- No. of episodes: 13

Release
- Original network: CBS
- Original release: January 28 – May 6, 1973

Season chronology
- Next → Season 2

= Barnaby Jones season 1 =

This is a list of episodes from the first season of Barnaby Jones. The show was Buddy Ebsen's return to a regular television series after his stint as Jed Clampett on The Beverly Hillbillies.

==Broadcast history==
The season originally Sundays at 9:30-10:30 pm (EST).

==Episodes==

| No. overall | No. in season | Title | Directed by | Written by | Original release date | Prod. code |
| 1 | 1 | "Requiem for a Son" | Walter Grauman | S : Adrian Samish; T : Edward Hume | January 28, 1973 | 9701 |
Detective Barnaby Jones (Buddy Ebsen) comes out of retirement to solve his son's murder with some help from fellow detective Frank Cannon (William Conrad).

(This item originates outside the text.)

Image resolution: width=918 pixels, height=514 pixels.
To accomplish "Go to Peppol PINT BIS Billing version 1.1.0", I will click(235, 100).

Bradford Dillman and Robert Hogan guest star.
| 2 | 2 | "To Catch a Dead Man" | William Hale | Ben Masselink | February 4, 1973 | 9702 |
A sportsman's plans for a new life begin with murder. Darleen Carr, Janice Rule, William Shatner and Victoria Shaw guest star.
| 3 | 3 | "Sunday: Doomsday" | Michael Caffey | Mort Fine & David Friedkin | February 25, 1973 | 9705 |
Barnaby engages in a game of cat-and-mouse with a murderer who blames him for his jail time. Gary Lockwood guest stars.
| 4 | 4 | "The Murdering Class" | Ralph Senensky | Robert Sherman | March 4, 1973 | 9704 |
Barnaby investigates a murder at a prep-school. Geraldine Brooks guest stars.
| 5 | 5 | "Perchance to Kill" | Walter Grauman | Robert Dennis | March 11, 1973 | 9706 |
An affair leads to an accidental murder while Barnaby deals with an incompetent police lieutenant. Sharon Acker, Eric Braeden, and Richard Hatch guest star.
| 6 | 6 | "The Loose Connection" | Virgil W. Vogel | Edward J. Lakso | March 18, 1973 | 9707 |
Barnaby is used to smuggle narcotics. Christine Belford, Lloyd Bochner, and Nico Minardos guest star.
| 7 | 7 | "Murder in the Doll's House" | Lawrence Dobkin | Ben Masselink | March 25, 1973 | 9708 |
Barnaby matches wits with a debonair killer. Whit Bissell, Jack Cassidy, Cathy Lee Crosby, Anne Francis, Phillip Pine, and Estelle Winwood guest star.
| 8 | 8 | "Sing a Song of Murder" | Virgil W. Vogel | Martin Roth & Lou Shaw | April 1, 1973 | 9709 |
The managers of a rock music star, whom they think drowned in his pool, cash in on his "tragedy". Jackie Coogan, Arlene Golonka, and Judy Strangis guest star.
| 9 | 9 | "See Some Evil...Do Some Evil" | Lawrence Dobkin | George F. Slavin | April 8, 1973 | 9710 |
A blackmailer and murderer pretends to be blind. Marlyn Mason, Roddy McDowell, and Reni Santoni guest star.
| 10 | 10 | "Murder-Go-Round" | Marc Daniels | Steve Fisher | April 15, 1973 | 9703 |
It's one killing after another as Barnaby investigates a hit-and-run accident while wealthy townspeople plot his murder. Claude Akins, Dabbs Greer, Geoffrey Lewis, and Neva Patterson guest star.
| 11 | 11 | "To Denise, with Love and Murder" | Ralph Senensky | Robert C. Dennis | April 22, 1973 | 9711 |
A philanderer murders his mistress. Bill Bixby guest stars.
| 12 | 12 | "A Little Glory, A Little Death" | Robert Day | Shirl Hendryx | April 29, 1973 | 9712 |
A blackmailing actress gets pushed off a cliff. Meg Foster and Barry Sullivan guest star.
| 13 | 13 | "Twenty Million Alibis" | Michael Caffey | Robert Hamner | May 6, 1973 | 9713 |
A jewel thief writing his memoirs accidentally kills a butler while making off with a diamond necklace. Bert Freed, Peter Haskell, and Marie Windsor guest star.